Roy Rogers Jr. (Dusty): The only biological son of Roy Rogers, born shortly before Grace’s untimely death due to childbirth complications. Dusty made childhood appearances on The Roy Rogers Show and later managed his father’s career. He also performed with the Sons of the Pioneers and formed his band, Roy Rogers Jr. and the High Riders.

Robin Elizabeth Rogers: The only child born to Dale Evans and Roy Rogers, Robin tragically passed away before her second birthday due to complications from the mumps. In her memory, Dale authored the book Angel Unaware.

Dodie Rogers: Adopted at seven months old, Dodie, of Native American heritage, married Jon Patterson, a NASA employee, and they welcomed a daughter named Kristin. Dodie now enjoys her role as a grandmother.

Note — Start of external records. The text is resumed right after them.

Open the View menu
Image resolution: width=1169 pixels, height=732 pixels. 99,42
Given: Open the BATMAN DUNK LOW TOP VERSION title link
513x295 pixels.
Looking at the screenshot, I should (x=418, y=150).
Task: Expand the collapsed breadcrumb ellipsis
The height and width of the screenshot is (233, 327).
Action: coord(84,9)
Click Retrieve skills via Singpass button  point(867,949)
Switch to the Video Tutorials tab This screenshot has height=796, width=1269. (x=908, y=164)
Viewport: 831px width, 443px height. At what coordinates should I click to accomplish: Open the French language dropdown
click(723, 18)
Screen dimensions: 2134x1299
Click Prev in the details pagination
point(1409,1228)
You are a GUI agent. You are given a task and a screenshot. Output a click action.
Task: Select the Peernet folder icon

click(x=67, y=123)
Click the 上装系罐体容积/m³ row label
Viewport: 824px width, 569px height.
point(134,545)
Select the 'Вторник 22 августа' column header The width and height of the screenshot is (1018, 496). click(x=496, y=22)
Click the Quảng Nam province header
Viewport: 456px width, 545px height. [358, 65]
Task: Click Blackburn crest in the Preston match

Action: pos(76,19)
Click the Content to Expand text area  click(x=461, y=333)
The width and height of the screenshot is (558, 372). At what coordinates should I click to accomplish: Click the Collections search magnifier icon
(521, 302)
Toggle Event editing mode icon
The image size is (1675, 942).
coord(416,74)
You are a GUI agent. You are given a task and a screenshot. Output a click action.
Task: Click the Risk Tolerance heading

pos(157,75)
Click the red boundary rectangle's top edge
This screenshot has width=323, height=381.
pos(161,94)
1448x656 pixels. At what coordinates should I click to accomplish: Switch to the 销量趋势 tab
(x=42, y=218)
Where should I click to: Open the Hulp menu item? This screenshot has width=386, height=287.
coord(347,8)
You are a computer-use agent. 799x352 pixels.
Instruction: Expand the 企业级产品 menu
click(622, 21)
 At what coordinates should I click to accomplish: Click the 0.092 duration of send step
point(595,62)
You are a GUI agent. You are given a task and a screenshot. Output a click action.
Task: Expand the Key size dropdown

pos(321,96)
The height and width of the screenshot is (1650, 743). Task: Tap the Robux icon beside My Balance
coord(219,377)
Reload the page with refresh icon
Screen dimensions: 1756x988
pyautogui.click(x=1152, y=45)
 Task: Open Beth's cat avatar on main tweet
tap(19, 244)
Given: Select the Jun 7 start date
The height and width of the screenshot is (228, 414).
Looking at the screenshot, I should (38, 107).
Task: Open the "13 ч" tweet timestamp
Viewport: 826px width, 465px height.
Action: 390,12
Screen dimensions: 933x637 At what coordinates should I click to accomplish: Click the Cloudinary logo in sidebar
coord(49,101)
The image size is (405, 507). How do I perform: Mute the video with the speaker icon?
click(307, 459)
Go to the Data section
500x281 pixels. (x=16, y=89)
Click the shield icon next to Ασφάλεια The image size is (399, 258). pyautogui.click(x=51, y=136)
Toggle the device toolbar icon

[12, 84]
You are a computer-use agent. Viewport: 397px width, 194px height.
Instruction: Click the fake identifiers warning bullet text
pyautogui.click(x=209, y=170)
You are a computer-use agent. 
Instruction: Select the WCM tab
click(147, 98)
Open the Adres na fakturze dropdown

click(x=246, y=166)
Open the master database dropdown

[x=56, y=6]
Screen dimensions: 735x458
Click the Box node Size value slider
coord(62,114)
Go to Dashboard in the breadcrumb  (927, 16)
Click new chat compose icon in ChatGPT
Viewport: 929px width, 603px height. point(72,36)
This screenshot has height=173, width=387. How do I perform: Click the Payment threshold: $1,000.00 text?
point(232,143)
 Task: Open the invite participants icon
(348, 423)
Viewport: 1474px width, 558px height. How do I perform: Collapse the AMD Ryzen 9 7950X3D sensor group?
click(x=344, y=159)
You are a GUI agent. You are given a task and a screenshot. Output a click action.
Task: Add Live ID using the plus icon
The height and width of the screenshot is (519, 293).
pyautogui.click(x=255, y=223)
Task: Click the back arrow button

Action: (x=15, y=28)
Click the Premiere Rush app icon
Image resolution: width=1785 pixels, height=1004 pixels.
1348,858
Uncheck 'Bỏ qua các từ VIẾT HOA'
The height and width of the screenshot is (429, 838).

Mimi Rogers: Born Marion Fleming in Edinburgh, Scotland, Mimi was discovered by Roy and Dale in a children’s home due to her exceptional singing talents. She became a cherished member of their family, marrying Dan, a Marine Corps member, with whom she had three children before his passing. Mimi is now a grandmother herself.

Debbie Rogers: Adopted during the Korean War after becoming orphaned, Debbie tragically died at the age of 12 in a bus accident in Los Angeles while traveling with other children from her church.

Sandy Rogers: Adopted following Robin’s passing, John David “Sandy” Rogers later joined the U.S. Army but sadly passed away at age 18 in a choking incident at a military hospital in Germany.

Tom Fox: Dale’s biological son from her previous marriage, Tom was raised by Roy and Dale. He pursued a career as a school teacher and music minister before his passing in 2012.

The saga of Roy Rogers and Dale Evans’ family is marked by a tapestry of happiness, sorrow, and love, emblematic of their enduring family values and profound legacy.